I think that could count as Tresspassing on Federal Property, which happens to be a felony. I'll stick to simple Tresspass which is a misdemeanor or even an infraction in some places. I don't fuck around a Fed property.


----------



## Ravenhood (Dec 18, 2012)

I stayed in one in Drumheller, Alberta, Canada. It was kinda awkward but did the job of keeping us warm. Only had a person come in once, then around 5:30am two women employees came in. Near opening time they told us we had to leave but they were pretty nice about it. I know it's maybe not the best place to sleep if you're trying to avoid the cops, but it worked out for us. in Canada.

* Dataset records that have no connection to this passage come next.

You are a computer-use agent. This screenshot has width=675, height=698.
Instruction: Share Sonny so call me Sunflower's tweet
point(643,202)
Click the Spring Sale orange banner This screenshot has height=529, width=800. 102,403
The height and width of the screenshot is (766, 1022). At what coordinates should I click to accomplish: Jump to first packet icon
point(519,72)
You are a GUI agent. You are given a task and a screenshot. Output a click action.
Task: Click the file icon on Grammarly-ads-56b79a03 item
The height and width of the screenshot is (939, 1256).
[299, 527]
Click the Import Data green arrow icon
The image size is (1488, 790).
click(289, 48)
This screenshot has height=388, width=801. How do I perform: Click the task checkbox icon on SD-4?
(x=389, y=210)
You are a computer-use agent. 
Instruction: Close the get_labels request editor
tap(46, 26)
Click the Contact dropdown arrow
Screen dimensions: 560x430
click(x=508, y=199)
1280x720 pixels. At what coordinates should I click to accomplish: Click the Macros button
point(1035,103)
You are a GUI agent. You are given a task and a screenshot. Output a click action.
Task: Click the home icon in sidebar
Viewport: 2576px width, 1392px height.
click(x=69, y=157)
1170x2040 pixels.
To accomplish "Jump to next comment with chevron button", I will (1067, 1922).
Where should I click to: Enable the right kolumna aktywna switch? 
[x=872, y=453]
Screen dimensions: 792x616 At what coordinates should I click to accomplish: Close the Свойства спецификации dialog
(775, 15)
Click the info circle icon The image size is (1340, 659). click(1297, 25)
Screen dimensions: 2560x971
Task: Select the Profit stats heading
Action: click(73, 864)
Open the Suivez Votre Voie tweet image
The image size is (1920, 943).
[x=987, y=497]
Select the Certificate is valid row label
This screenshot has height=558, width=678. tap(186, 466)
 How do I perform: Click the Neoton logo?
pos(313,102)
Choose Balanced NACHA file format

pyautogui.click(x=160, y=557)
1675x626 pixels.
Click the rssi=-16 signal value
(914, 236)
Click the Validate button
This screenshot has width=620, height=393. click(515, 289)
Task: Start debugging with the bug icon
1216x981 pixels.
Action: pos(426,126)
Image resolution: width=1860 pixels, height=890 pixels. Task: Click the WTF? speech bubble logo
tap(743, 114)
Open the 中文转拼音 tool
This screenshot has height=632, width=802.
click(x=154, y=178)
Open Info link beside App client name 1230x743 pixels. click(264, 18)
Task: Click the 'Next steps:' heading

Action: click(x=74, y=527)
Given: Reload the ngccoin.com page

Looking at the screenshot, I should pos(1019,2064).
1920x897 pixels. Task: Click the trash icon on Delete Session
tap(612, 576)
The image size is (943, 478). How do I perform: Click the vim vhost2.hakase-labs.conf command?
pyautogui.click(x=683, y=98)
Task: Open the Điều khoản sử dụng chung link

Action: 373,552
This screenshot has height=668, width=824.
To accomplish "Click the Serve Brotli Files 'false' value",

No experience in the States but I can imagine it'd be more difficult...


----------



## trainfinder222 (Jan 4, 2013)

Its hit or miss...those that are near the applacian trail get hikers all the time waiting to uload or pick up care pacages


----------



## wokofshame (Jan 4, 2013)

Yeah, it might be federal property, but the question is, would a federal attorney really want to waste their time prosecuting some bums caught sleeping in a PO? I wouldn't really be all that worried.
My larger concern would be people coming in in the middle of the night, it sounds worth a try though.
I have a buddy who slept in a bank ATM lobby and made it to 6am without anybody coming in.


----------